Now that we’re more than three years in, the results of that clinical trial don’t bode well for the mRNA treatment ever being granted full approval for general distribution. The mountain of evidence for the harm caused by the vax just keeps getting higher and higher, with no end in sight. However, from the point of view of the health authorities and the pharmaceutical companies, it doesn’t really matter, because just about everybody who might decide to take the vax has already been injected with it. Massive amounts of money have been transferred from government coffers to Big Pharma’s bank accounts. Additional lucrative mRNA vaccines for new, improved diseases are in the works, so the future looks rosy for Pfizer and Moderna.

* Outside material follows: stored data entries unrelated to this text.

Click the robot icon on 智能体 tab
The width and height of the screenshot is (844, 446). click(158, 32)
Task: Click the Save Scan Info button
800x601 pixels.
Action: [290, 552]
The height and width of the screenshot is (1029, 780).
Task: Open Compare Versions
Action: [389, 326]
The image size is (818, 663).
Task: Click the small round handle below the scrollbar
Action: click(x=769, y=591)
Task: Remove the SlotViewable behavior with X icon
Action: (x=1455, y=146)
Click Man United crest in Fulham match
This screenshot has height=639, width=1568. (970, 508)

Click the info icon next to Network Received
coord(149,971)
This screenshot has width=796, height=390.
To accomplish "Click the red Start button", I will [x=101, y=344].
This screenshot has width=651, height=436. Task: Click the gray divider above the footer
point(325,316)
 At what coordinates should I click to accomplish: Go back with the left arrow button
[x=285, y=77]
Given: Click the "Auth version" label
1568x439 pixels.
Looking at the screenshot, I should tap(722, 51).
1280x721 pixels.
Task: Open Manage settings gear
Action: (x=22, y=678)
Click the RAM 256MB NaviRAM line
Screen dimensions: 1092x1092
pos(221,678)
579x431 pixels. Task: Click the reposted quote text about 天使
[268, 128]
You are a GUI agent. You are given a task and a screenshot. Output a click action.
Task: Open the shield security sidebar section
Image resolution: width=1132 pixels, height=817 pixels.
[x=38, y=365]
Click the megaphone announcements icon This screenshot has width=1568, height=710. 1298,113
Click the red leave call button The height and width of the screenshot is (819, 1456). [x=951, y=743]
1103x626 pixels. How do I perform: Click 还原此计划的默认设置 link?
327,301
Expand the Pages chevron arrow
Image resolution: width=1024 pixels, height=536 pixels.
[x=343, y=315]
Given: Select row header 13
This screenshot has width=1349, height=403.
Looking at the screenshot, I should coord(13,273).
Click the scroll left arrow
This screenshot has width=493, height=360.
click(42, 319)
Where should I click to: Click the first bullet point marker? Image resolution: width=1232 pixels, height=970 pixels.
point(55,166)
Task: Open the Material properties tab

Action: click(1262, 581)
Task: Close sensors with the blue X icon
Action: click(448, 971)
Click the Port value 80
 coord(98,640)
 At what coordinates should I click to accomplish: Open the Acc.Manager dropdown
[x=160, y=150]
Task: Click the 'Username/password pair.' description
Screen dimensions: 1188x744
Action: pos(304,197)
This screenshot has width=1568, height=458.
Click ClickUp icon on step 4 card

In summary: we were lied to about the vax. But not everybody was actually lying — that is, when they said the vax was safe, they thought that what they said was true. Ordinary citizens thought the vax was safe because their doctors told them it was safe, and they trusted their doctors (that trust has now been severely eroded, but that’s a different story). I assume some of those doctors actually believed it themselves, because they trusted the WHO, CDC, NIH, etc. There’s no excuse for not thinking it through in a similar manner to what I described above. But then, most people, including doctors, have never really learned to think.

Way up at the top of the medical food chain, however, people were lying. Scientists and clinicians who had been trained in the development of vaccines and then moved into the highest levels of administration knew all too well that the experimental mRNA treatment intended to mitigate the effects of infection with the Wuhan Coronavirus could not be said to be safe. But they said it was safe anyway.

They were LYING.

I’m thinking specifically of Anthony Fauci, Deborah Birx, and Rochelle Walensky, but there were many others. They looked the camera in the eye and told the viewing public that the injections they were pushing on them were safe, but they knew it wasn’t true. They knew as well as I did that the safety of the treatments was not yet proven.

But they don’t care. They don’t have to care; they’re Big Medicine.

It’s hard to blame the average citizen for being fooled. After all, until very recently we lived in a high-trust society. People trusted their doctors. They trusted medical professionals who appeared as talking heads on TV. And above all they trusted the government.

It’s easier to blame the doctors, who have been trained to think about these matters, or should have been. When my GP asked me if I were going to get the vax, I said I would consider it when someone could show me the five-year clinical results of safety tests. She didn’t have any answer for that.

The push to get people vaxed was a clarifying moment in our political history: it was one of those rare cases when it could be clearly demonstrated that identifiable, specific public officials were lying.

If we lived in a just society, those people would have been arrested, hauled into a court of law, and forced to explain under oath how it was that in their professional capacity they came to utter significant untruths, untruths that caused enormous harm to millions of people. Telling those lies was against the law, and they should have been convicted and sentenced to long prison terms.

But we don’t live in a just society. There will be no justice for those who got myocarditis, or had a stroke, or died of cancer as a result of the vax. Dr. Fauci will never have to suffer a moment’s inconvenience or experience any reduction in his fabulous affluence for telling all his lies.


Once you catch officials making such obvious lies, it makes you wonder: who else in government is lying?

When the Deputy Assistant Undersecretary of Tidal Management appears on CNN and tells the audience some sort of flapdoodle, should anyone believe him?

I’m with George Carlin — I don’t believe anything the government tells me. Or, to mix it up with what Mary McCarthy said (about Lillian Hellman), every word it says is a lie, including “and” and “the”.